Top of Input for this task

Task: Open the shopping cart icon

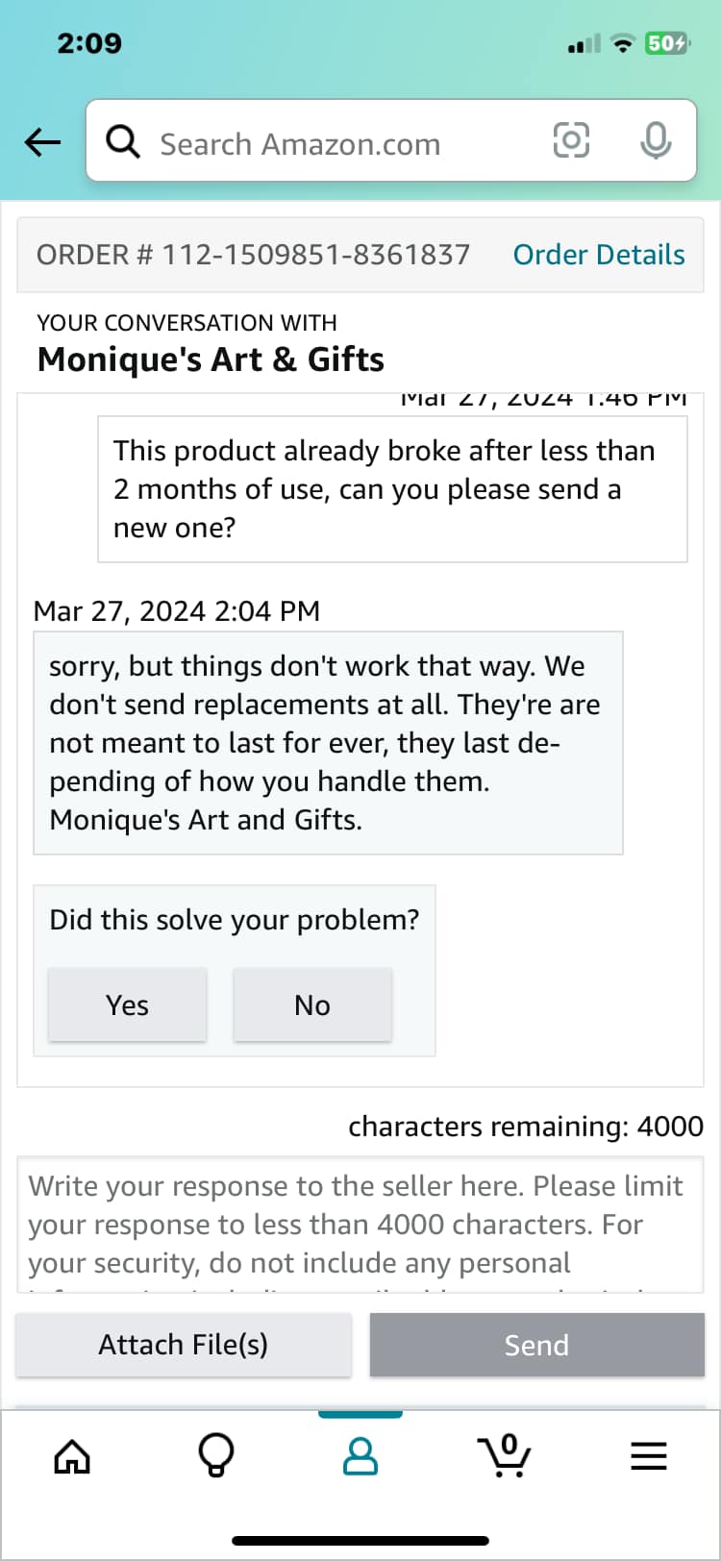Action: (506, 1455)
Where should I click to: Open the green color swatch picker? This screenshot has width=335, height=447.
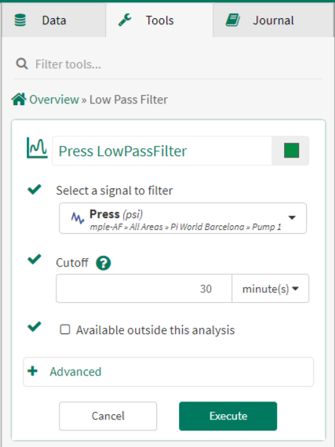[291, 151]
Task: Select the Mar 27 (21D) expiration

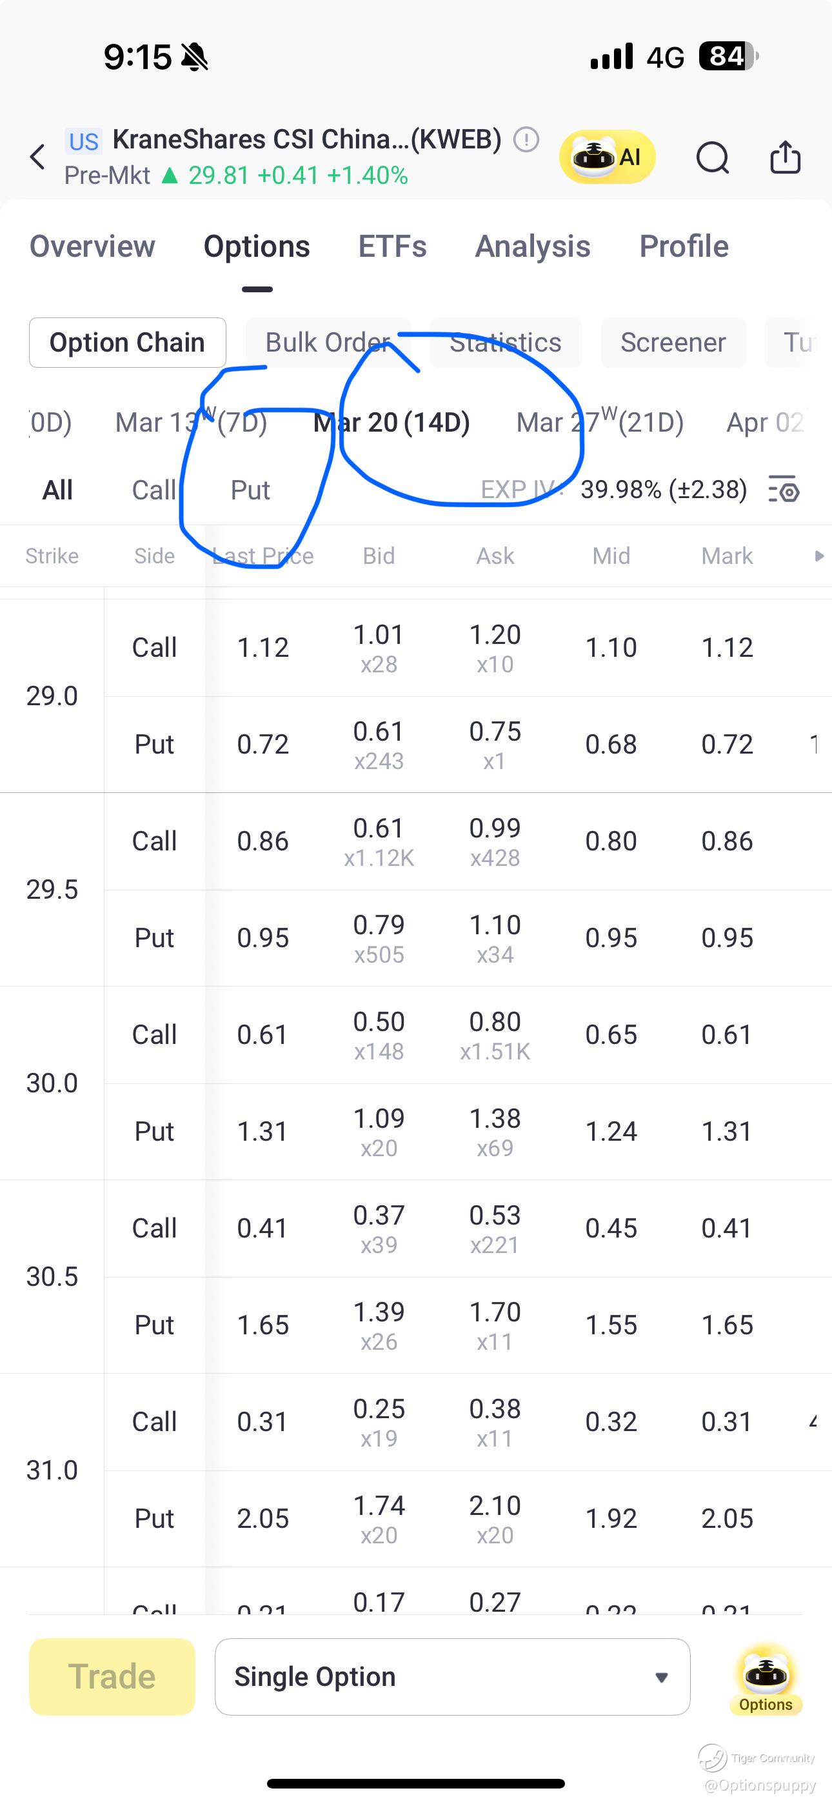Action: click(599, 422)
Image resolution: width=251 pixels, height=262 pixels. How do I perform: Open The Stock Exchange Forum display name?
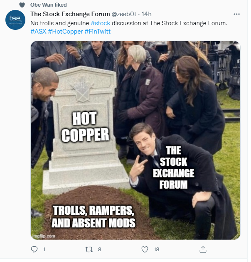tap(70, 14)
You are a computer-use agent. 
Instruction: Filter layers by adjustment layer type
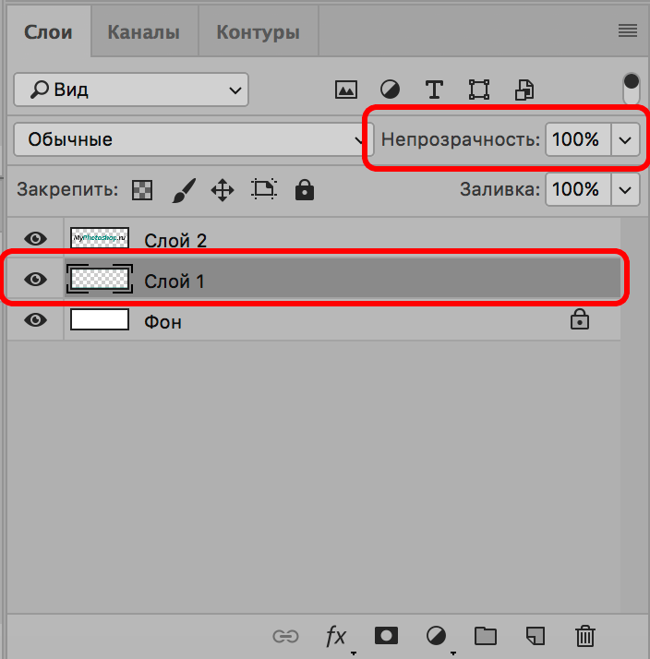coord(391,90)
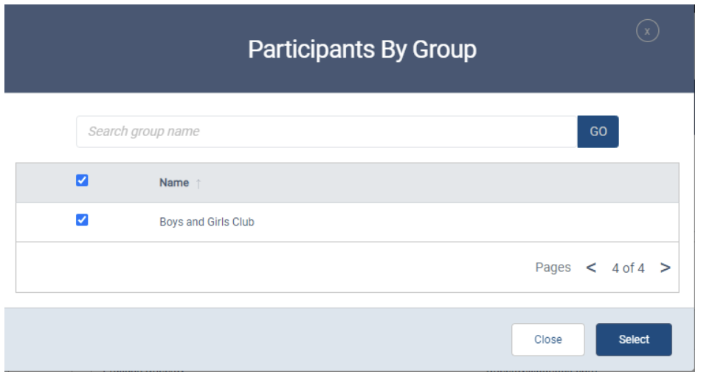Click the Close button in footer
This screenshot has width=701, height=377.
(548, 339)
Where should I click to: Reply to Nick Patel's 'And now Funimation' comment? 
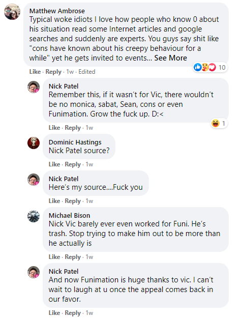pos(73,313)
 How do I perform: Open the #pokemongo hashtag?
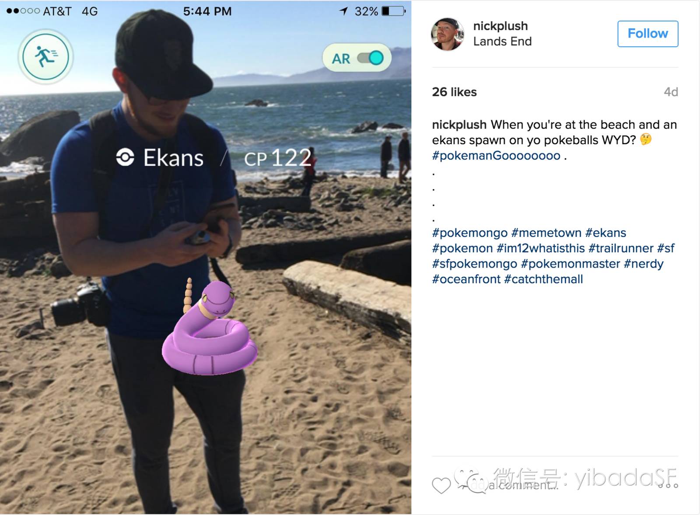pyautogui.click(x=470, y=233)
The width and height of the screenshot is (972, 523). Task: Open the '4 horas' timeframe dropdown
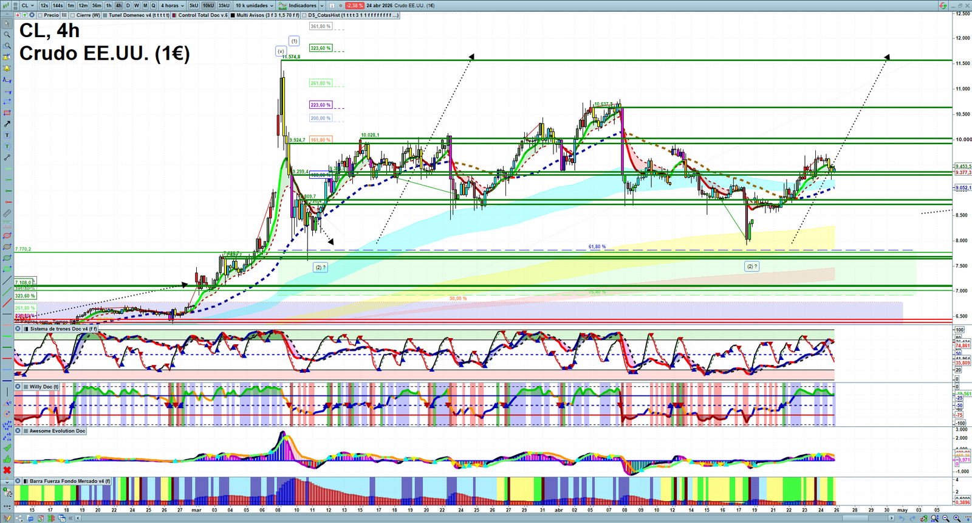173,5
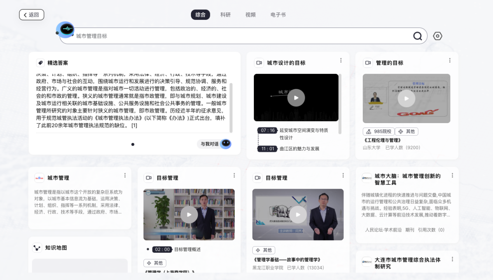Open the hexagon settings icon

click(x=437, y=36)
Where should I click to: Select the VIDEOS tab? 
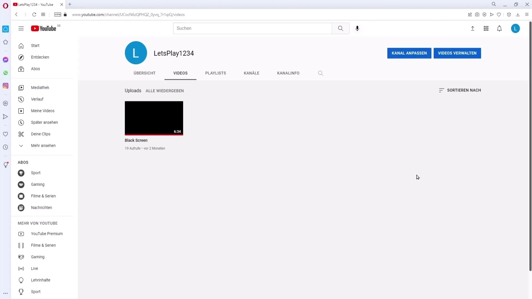[180, 73]
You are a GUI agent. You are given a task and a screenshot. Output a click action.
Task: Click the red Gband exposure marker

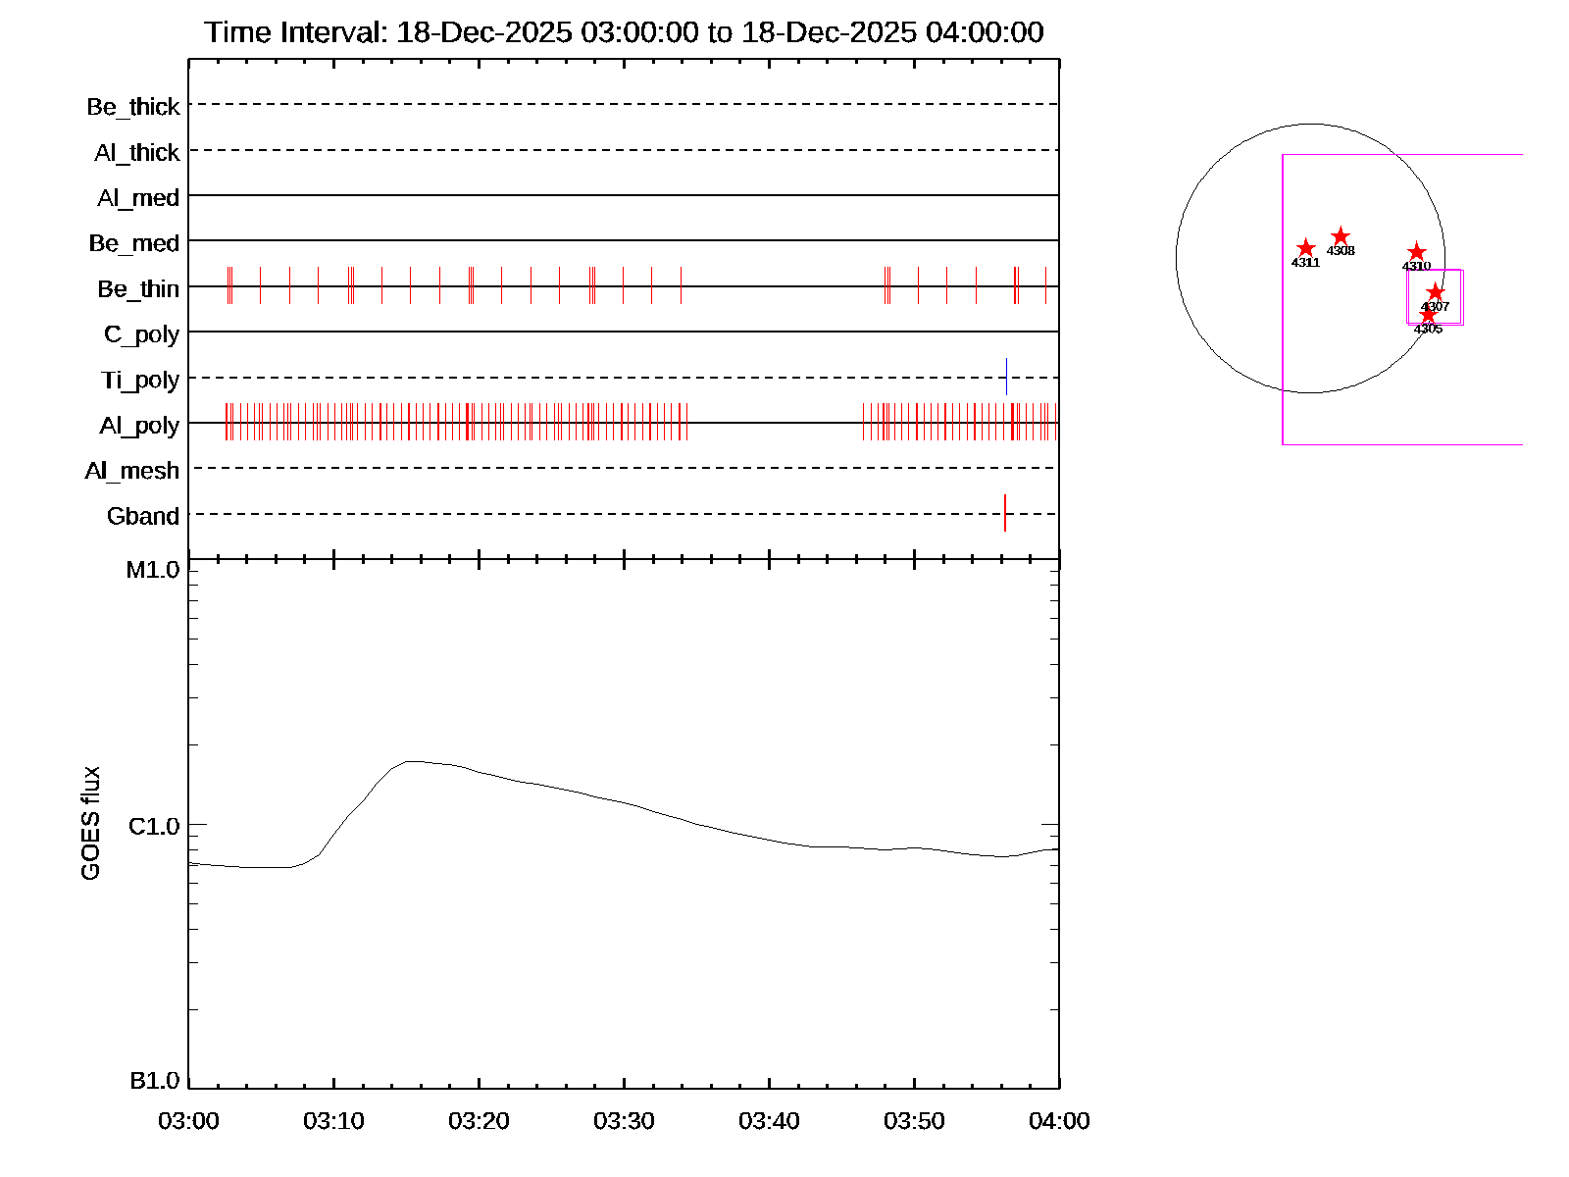pyautogui.click(x=1005, y=513)
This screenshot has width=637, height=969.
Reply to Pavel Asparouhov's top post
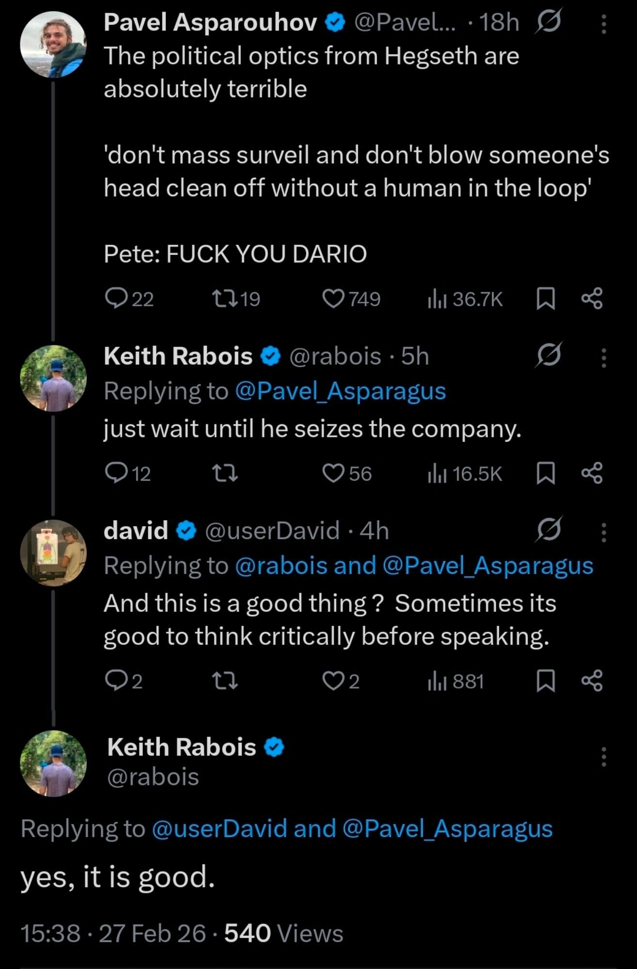pos(115,298)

Bottom of Input for this task

◆ What you will do:
Find the lines in the records that contain the word "agent", then copy every one of them.

◆ Task output:
You are a computer-use agent. 
You are a GUI agent. You are given a task and a screenshot. Output a click action.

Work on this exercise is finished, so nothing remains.